Tester tours MetraPark wreckage
On Saturday afternoon, Sen. Jon Tester saw close-up the destruction done to Rimrock Auto Arena at MetraPark by last Sunday’s tornado.
“It’s a helluva mess,” Tester said, standing outside after viewing the building’s interior torn apart by the estimated 130-mph winds. “It shows the power of Mother Nature.”
Yellowstone County Commissioner Bill Kennedy gave Tester a tour of the arena, now stripped of most of its roof, and the administrative offices that sustained heavy damage. Incredibly, at least one skybox remained unscathed and the furniture, and two intact TV remotes on a small table, stood in stark contrast to the ruined arena visible beyond the window.
Before the tour, Tester met outside on the MetraPark grounds with local officials to discuss Congress’ role in helping Billings rebuild and move forward. Representatives from the city, county, MetraPark, law enforcement and the business community gathered for the 50-minute meeting.
Conversation focused on the need to open up new routes in and out of the Heights. Tester told the group that he was following the news last Sunday night when he learned that Main Street had been closed.
“It takes a disaster — and thank God a disaster where no one was hurt badly — to realize how important it is to make sure there is more than one way out of this neck of the woods,” he said.
A top priority to provide that access is the Bench Boulevard Connector road project that would, in part, extend Bench over Alkali Creek to Sixth Avenue North.
Earlier this year the Montana Department of Transportation submitted a federal earmark request of $15 million for the Bench connector. As a member of the Senate Appropriations Committee, Tester forwarded that request, as did Sen. Max Baucus, Tester said.
In an era where earmarks are looked down on, Tester pointed out that earmarks are not additional expenditures.
“It’s simply making sure federal dollars go to the areas that most need it,” he said. “And if we don’t do our part to improve public safety in Billings, those dollars would end up somewhere else and probably in a more populated area like New York or California.”
Tester said parceling out federal funds is an unpredictable process and he couldn’t say when or how much money the Bench Boulevard project might get. He said he’s working to make sure it gets as much money as possible.
“I am your partner in this effort, and I will do whatever possible to push the funding forward,” he said. “I think it’s a matter of public safety, economic development, quality of life and, of course, jobs.”
Kennedy, Mayor Tom Hanel and Public Works Director Dave Mumford also shared details about other projects to broaden access out of and into the Heights.
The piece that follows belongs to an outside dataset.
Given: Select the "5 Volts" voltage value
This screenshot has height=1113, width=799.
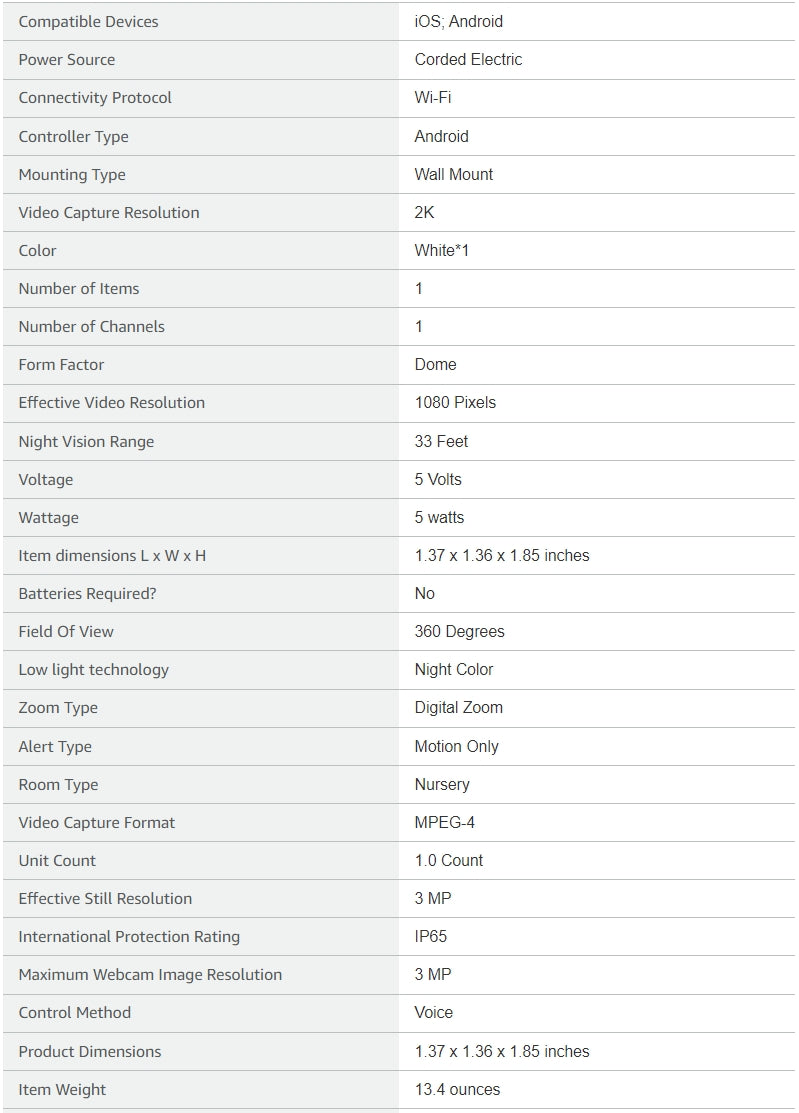Looking at the screenshot, I should point(438,479).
They discussed the inner belt loop that would connect Wicks Lane with Highway 3 near Zimmerman Trail and an outer belt loop that would provide a new northern route around Billings, connecting interstates 90 and 94 to Highways 3, 87 and 312, which run north of the city.
Tester asked for details about those proposed projects, which are at varying points of planning. He also talked about rebuilding the damaged businesses with Bruce McIntyre of the Billings Chamber of Commerce, Steven Arveschoug of the Big Sky Economic Development Authority, and John Klaman of the Small Business Administration.
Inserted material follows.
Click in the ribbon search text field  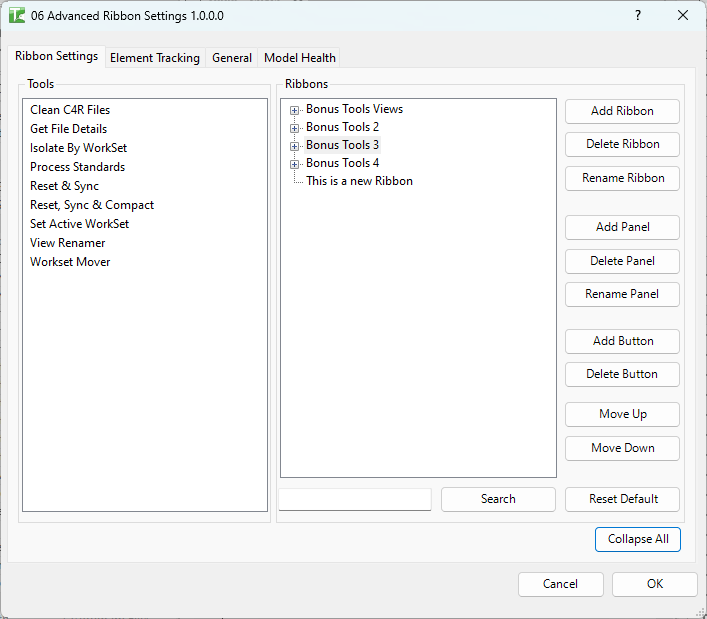pyautogui.click(x=355, y=499)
Tester asked Bill Dutcher, MetraPark general manager, what will happen to events scheduled for MetraPark. Dutcher said a couple of big concerts, Carrie Underwood and Brad Paisley, have been canceled.
But he added that other events, such as MontanaFair concerts, would be shifted to the outside grandstand, and still others could be moved to other buildings on the grounds that had not been damaged.
“We’re also working with some other venues in town,” he said.
McIntyre mentioned that the events at MetraPark generate hundreds of millions of dollars in revenue for the community. Making sure they have a clear path to and from the Billings entertainment venue is crucial, he said.
Tester thanked the others at the meeting for their hard work, and praised the community for pulling together in the aftermath of the disaster.
“I told colleagues about the amazing work that happened literally within minutes after the tornado touched down, and I think it’s fair to say that Billings did it right,” he said.